Selected excerpt>
Add a mode where XFS never overwrites existing blocks in place.  This
is to aid debugging our COW code, and also put infatructure in place
for things like possible future support for zoned block devices, which
can't support overwrites.

This mode is enabled globally by doing a:

    echo 1 > /sys/fs/xfs/debug/always_cow

Note that the parameter is global to allow running all tests in xfstests
easily in this mode, which would not easily be possible with a per-fs
sysfs file.

Data provided>
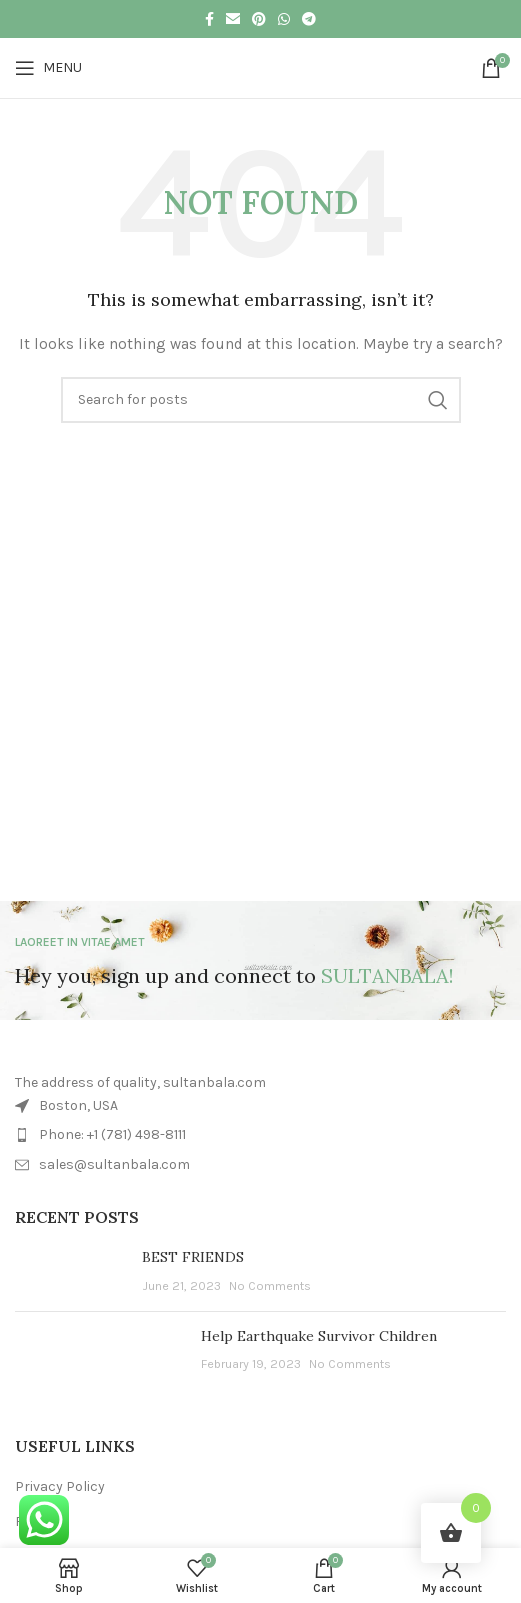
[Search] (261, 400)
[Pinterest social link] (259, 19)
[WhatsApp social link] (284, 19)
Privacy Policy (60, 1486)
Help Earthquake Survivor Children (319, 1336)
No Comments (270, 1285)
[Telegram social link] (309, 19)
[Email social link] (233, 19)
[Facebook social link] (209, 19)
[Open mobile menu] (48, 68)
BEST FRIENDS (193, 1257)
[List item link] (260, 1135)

---

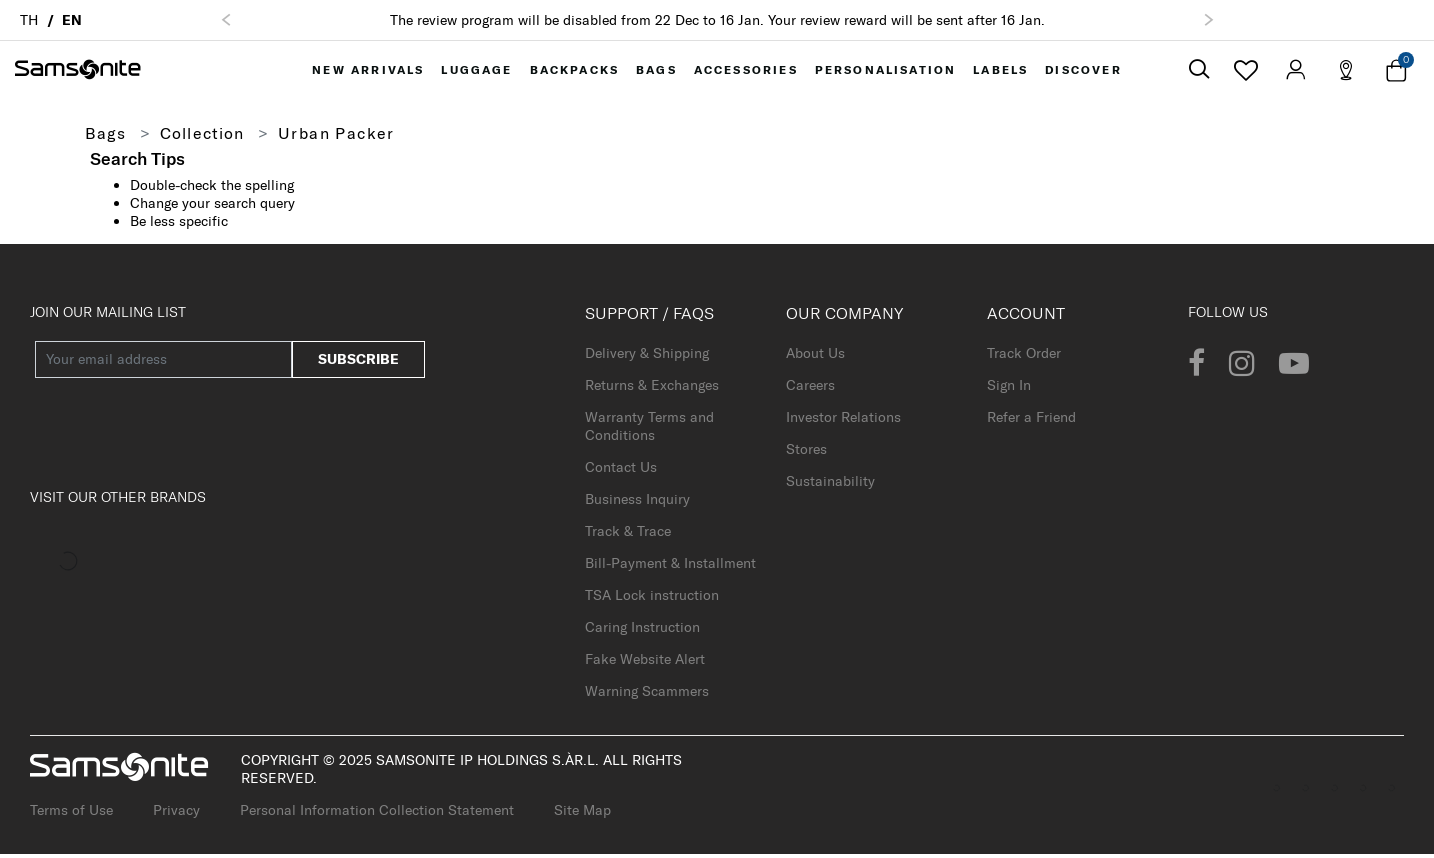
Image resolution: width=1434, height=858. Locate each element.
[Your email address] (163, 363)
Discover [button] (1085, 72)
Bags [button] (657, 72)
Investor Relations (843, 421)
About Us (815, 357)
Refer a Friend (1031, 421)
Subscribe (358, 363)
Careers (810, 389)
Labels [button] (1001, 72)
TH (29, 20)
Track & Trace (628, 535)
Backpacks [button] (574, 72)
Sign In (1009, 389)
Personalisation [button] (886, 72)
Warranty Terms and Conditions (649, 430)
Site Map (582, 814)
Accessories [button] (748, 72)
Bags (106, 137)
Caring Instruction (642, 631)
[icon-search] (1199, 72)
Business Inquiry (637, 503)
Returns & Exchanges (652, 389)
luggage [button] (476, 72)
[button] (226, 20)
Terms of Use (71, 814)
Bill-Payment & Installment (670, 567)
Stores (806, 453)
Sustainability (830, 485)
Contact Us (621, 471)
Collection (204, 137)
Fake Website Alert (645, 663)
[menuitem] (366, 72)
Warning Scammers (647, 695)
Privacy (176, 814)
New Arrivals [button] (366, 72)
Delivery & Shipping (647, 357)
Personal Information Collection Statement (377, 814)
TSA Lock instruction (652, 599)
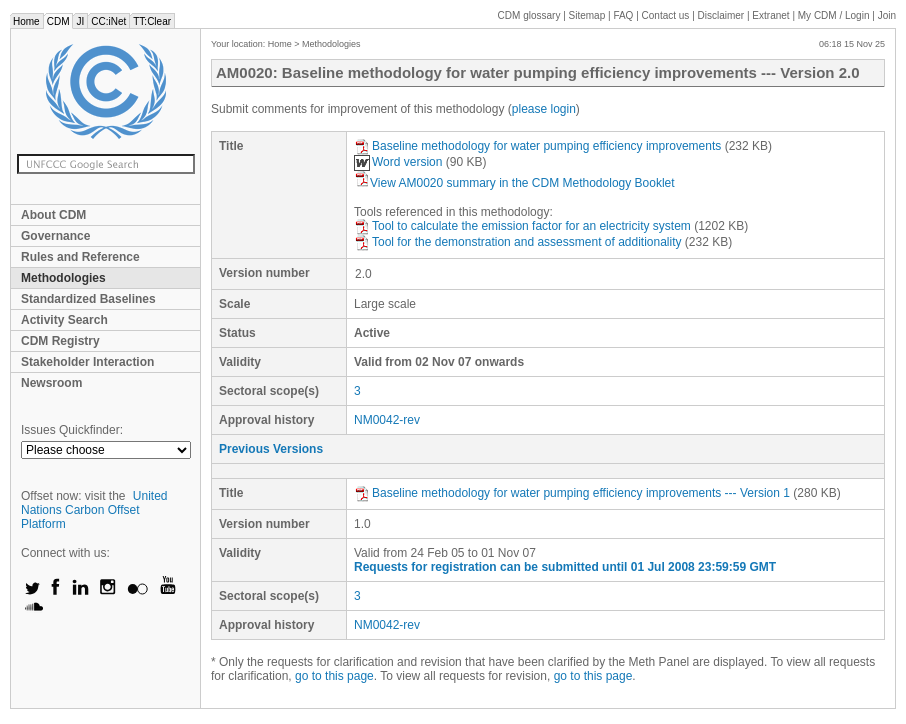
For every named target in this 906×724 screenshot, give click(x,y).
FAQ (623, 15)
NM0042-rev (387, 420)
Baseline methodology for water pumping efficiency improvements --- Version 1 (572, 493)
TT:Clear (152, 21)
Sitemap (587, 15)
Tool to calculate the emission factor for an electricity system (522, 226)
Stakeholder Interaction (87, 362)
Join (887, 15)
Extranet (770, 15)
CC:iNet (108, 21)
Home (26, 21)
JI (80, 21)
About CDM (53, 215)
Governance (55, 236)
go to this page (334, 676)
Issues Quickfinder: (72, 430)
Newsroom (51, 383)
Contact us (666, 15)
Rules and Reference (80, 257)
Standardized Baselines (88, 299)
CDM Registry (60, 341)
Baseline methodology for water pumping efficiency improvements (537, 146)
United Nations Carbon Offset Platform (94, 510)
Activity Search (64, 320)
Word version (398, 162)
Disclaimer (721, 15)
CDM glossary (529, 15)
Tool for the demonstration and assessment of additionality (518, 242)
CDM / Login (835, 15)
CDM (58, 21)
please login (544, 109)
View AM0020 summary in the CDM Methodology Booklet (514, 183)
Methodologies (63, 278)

Instruction>
In the XFS patch description, why is the always_cow parameter global rather than per filesystem?

Output for this task>
A global parameter makes it easy to run all tests in xfstests in this mode, which would not easily be possible with a per-fs sysfs file.